Our package deal includes two day trips, so after my big sleepy day of yesterday, I was up early for the a la carte hotel breakfast. COVID-19 has knocked out the usual buffet offerings but I probably wouldn’t have done it justice anyway, as for months now I haven’t been eating until around ten a.m.
It was only an omelette but my body was still trying to deal with the food when we arrived at the Great Adventures counter to gain our boarding pass for the Great Barrier Reef Adventure. The southerly wind that had sprung up the day before was still blowing, and sea conditions were described as moderate-to-rough. The company would offer a swap day but not until later in the week when we’d be gone. Bill and I worked in the shipping industry and are good sailors. ‘We’ll be right,’ we told each other. Yeah … no.

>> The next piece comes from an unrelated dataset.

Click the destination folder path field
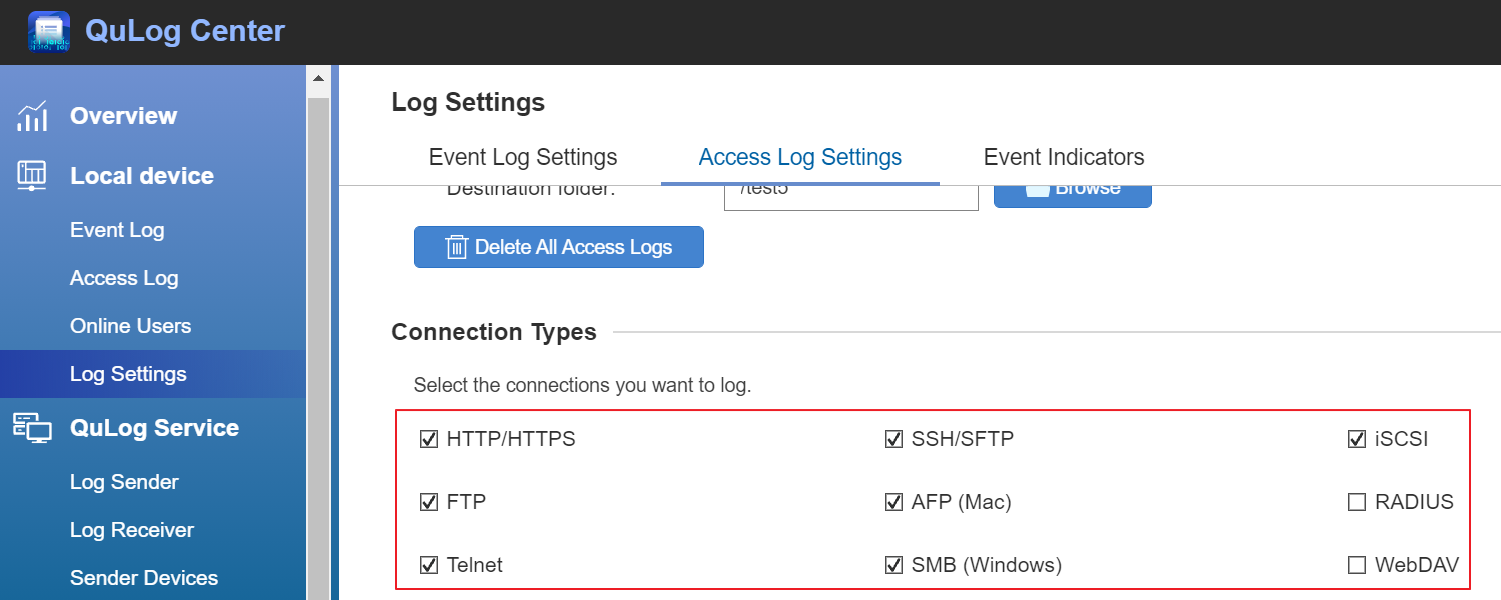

Anyway, we merrily boarded our catamaran, the Reef King, which would take us to Moore Reef, about two hours sailing time out of Cairns. This is one of the nearly three thousand individual coral reefs which make up the Great Barrier Reef situated in the Coral Sea of northern Queensland.
For the first fifty minutes, as we motored out to Green Island where we discharged some passengers and took on more, the swell was just plain rough, and as we continued on to our destination, a floating pontoon over the reef, it became very rough, reaching about 1.5-2.0 metres. We slapped down, up, and over the waves, all the time trying to watch informative videos. What the heck, that breakfast had never hit the right spot anyways. May as well be rid of it. Even Bill admitted to a slight queasiness.
Moving right along …
Once at the pontoon we decided against snorkelling, scuba diving or scooba-doo riding (check out the link – I’d never heard of this before). I’m not much of a water babe, and Bill just didn’t fancy the water temperature in such windy conditions, but plenty were enjoying the close-up view such water sports provided. Not that you can meander too far from the pontoon. The allowable area is marked out with ropes and buoys. However, on arrival, we scuttled straight off to the lower level of the pontoon which provides a glassed-in viewing platform.

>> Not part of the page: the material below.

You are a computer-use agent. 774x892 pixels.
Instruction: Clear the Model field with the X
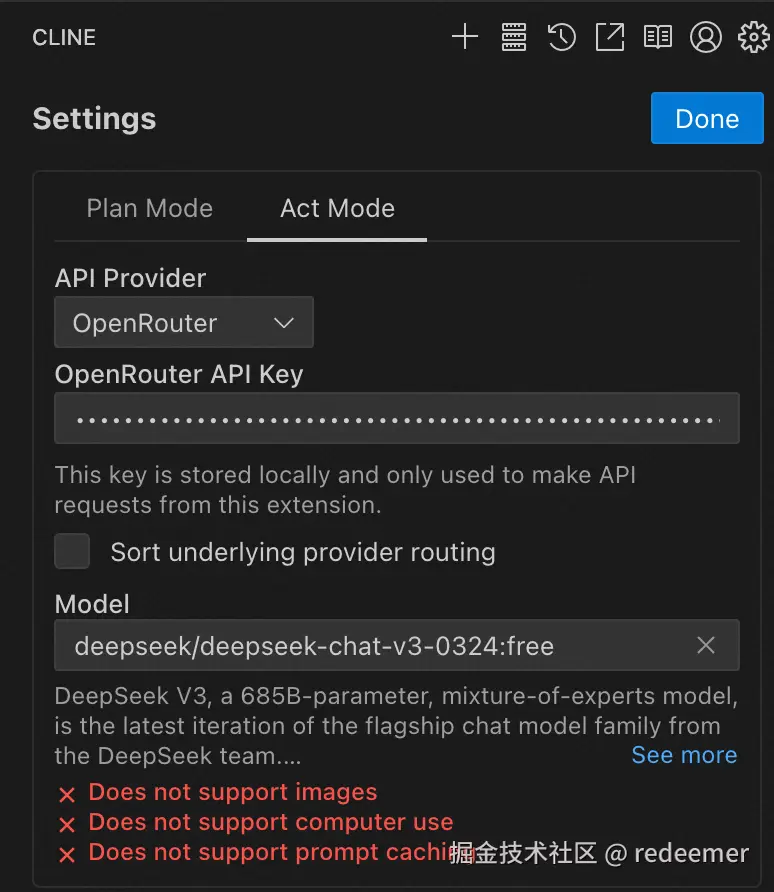click(706, 646)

Although it doesn’t show well in my photo, there were many bright blue clams on the seabed, and if you waited long enough, the viewer was rewarded with seeing them open and close. There were also many sea cucumbers. I watched one make its slow and steady crawl along, vacuuming up debris along the way.
Then believe it or not, it was time for a buffet lunch – and, believe it or not – I was ready for it! A pleasant mixture of hot and cold food, such as casseroles, salads, and prawns, with fruit to follow.
Next we scuttled off for a place on a semi-submersible, which takes the visitor for a half hour tour further out on the reef. The conning tower is above water, while the tourists sit below the waterline. (By the way, there are strategically placed sea-sick bags on this craft also. Very amusing. I think you’d have to be supremely sensitive to need them on this adventure).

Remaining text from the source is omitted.